Mohamed est un simple bigot, qui, dans un éclair de lucidité sur l’absurdité de sa vie vouée au culte de Dieu et à la bonne œuvre utile, décide d’échapper au rigorisme du logis familial qu’il a lui-même contribué à façonner avec une assiduité sans faille. En quittant la maison familiale de Saint-Ouen, dans la banlieue parisienne, il n’entend pas seulement se soustraire à l’ombre écrasante de sa mère. Il entend aussi mettre fin à ce honteux pucelage qu’il traîne, à quarante ans, comme une infamie, et découvrir l’«univers des femmes» dont, hormis quelques clichés, il n’a qu’une idée sommaire et puérile. Ses revenus de cadre lui permettent toutes les extravagances matérielles. Il s’installe dans le 6e arrondissement de Paris, dans un appartement qu’il loue en se faisant passer pour un «Français de souche», dénommé Basile Tocquard à défaut de s’appeler plus prosaïquement M. Dupont. Dans ses nouveaux quartiers cossus, il espère commencer une vie nouvelle, faite de plaisirs débridés que seules les Européennes, «libres de corps et d’esprit», seraient à même de lui procurer.

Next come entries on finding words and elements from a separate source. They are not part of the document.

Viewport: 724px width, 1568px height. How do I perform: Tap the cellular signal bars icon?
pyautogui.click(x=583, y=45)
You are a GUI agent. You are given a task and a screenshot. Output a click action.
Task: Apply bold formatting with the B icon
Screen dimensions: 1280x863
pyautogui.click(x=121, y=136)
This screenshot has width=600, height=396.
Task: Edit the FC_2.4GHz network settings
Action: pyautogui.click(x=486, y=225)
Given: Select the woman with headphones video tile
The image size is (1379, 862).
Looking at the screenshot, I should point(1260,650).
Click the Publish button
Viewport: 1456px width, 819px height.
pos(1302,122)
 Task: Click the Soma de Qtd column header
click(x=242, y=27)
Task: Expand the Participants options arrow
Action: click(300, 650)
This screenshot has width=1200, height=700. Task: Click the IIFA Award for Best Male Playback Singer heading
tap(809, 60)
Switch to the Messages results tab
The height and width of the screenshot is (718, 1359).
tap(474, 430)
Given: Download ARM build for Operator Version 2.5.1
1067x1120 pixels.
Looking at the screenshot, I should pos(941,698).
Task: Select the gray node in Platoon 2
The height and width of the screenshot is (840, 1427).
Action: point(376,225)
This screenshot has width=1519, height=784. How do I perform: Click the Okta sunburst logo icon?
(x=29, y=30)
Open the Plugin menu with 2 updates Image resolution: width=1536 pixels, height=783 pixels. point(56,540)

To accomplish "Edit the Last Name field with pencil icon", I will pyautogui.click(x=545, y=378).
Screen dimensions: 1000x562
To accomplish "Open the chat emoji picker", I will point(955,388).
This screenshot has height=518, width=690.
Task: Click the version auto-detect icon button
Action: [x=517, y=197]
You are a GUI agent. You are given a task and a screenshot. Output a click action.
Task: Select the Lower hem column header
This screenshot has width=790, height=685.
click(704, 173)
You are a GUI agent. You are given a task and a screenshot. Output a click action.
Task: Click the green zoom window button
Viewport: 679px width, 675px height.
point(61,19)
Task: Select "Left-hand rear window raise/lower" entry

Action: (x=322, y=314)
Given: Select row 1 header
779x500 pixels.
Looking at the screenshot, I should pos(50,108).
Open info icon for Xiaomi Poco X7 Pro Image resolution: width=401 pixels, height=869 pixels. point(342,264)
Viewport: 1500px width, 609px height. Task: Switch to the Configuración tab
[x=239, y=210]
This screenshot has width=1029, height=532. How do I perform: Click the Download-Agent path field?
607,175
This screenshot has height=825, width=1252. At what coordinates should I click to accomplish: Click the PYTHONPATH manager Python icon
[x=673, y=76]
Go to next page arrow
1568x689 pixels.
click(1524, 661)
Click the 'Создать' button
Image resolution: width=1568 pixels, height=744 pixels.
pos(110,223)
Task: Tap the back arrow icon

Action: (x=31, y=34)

Mais le nouveau Mohamed, Basile Tocquard, ne tardera pas à déchanter. Quelque chose en lui, comme un aimant «ethnique» invisible, l’aiguillonnera toujours vers des femmes maghrébines, qui, toutes, se refuseront à ses étreintes sous différents prétextes fallacieux. L’une veut rester vierge malgré sa vie en apparence dissolue, l’autre est lesbienne et la troisième vit dans une abstinence momentanée car attendant un enfant ... La seule femme intéressée à le conquérir est sa mère, qui n’admet pas que la «prunelle de ses yeux», l’aîné de ses enfants, puisse lui échapper en se jetant dans la gueule du loup «occidental». Elle entreprend de le ramener au bercail, de le remettre sur le droit chemin de l’islam.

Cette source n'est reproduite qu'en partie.